→ The task: Copy out the rows below word for word, starting with the line that contains "The image size is (664, 369)." and continuing through the end of the rows, with both ends included.

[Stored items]

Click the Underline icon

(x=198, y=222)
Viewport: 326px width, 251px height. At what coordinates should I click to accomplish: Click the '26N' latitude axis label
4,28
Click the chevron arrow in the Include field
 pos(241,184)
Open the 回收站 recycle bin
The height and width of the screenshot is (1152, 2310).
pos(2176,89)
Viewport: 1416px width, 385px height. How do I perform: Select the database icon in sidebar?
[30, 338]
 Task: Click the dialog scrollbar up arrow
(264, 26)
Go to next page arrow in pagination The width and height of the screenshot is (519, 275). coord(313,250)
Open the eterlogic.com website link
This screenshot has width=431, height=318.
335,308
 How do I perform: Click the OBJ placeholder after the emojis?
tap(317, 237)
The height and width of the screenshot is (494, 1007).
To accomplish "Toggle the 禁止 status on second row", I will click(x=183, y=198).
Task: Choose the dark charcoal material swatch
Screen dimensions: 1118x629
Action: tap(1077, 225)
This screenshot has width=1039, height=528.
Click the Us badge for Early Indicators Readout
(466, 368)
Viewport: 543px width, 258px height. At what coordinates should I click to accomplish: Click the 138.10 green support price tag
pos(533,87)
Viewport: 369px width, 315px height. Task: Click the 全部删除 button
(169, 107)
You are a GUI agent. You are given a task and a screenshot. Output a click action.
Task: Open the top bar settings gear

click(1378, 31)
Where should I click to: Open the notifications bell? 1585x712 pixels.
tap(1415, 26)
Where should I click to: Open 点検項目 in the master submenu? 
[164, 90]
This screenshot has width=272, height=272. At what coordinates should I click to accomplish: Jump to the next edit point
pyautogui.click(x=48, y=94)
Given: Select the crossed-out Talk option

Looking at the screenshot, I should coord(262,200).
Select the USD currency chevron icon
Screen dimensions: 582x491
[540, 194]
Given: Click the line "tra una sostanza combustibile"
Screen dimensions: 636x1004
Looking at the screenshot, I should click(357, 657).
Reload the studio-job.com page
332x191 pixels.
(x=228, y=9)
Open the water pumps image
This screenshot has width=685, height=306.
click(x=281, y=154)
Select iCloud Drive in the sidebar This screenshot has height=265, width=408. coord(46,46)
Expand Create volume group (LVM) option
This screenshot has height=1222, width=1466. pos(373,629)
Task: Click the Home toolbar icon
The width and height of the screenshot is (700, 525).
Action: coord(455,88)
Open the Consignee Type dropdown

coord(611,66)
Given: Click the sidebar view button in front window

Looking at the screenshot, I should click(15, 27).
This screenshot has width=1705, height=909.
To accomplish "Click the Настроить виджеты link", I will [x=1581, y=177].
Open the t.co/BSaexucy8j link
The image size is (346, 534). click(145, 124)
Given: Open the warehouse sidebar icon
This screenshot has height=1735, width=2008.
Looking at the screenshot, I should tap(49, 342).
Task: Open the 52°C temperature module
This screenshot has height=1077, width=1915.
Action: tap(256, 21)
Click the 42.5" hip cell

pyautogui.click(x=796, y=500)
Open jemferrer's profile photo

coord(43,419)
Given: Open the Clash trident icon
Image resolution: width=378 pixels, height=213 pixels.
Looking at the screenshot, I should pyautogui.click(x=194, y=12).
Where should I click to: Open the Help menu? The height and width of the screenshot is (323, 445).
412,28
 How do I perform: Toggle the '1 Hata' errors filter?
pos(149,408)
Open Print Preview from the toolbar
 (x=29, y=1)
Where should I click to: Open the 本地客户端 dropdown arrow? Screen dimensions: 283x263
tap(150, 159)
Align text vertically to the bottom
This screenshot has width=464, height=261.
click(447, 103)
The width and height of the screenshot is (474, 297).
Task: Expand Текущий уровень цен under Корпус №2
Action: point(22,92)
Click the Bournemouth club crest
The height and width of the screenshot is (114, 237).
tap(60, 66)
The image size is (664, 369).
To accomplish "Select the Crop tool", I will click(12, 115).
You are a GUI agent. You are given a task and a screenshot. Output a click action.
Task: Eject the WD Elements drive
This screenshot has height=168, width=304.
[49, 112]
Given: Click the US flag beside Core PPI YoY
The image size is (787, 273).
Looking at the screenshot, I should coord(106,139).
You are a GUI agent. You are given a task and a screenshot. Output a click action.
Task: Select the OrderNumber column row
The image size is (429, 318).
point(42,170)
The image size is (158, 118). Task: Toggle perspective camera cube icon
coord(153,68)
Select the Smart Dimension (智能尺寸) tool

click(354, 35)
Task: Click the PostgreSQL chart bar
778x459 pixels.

→ Worked solution:
The image size is (664, 369).
To accomplish "Select the Crop tool", I will click(12, 115).
You are a GUI agent. You are given a task and a screenshot. Output a click action.
Task: Eject the WD Elements drive
This screenshot has height=168, width=304.
[49, 112]
Given: Click the US flag beside Core PPI YoY
The image size is (787, 273).
Looking at the screenshot, I should coord(106,139).
You are a GUI agent. You are given a task and a screenshot. Output a click action.
Task: Select the OrderNumber column row
The image size is (429, 318).
point(42,170)
The image size is (158, 118). Task: Toggle perspective camera cube icon
coord(153,68)
Select the Smart Dimension (智能尺寸) tool

click(354, 35)
Task: Click the PostgreSQL chart bar
778x459 pixels.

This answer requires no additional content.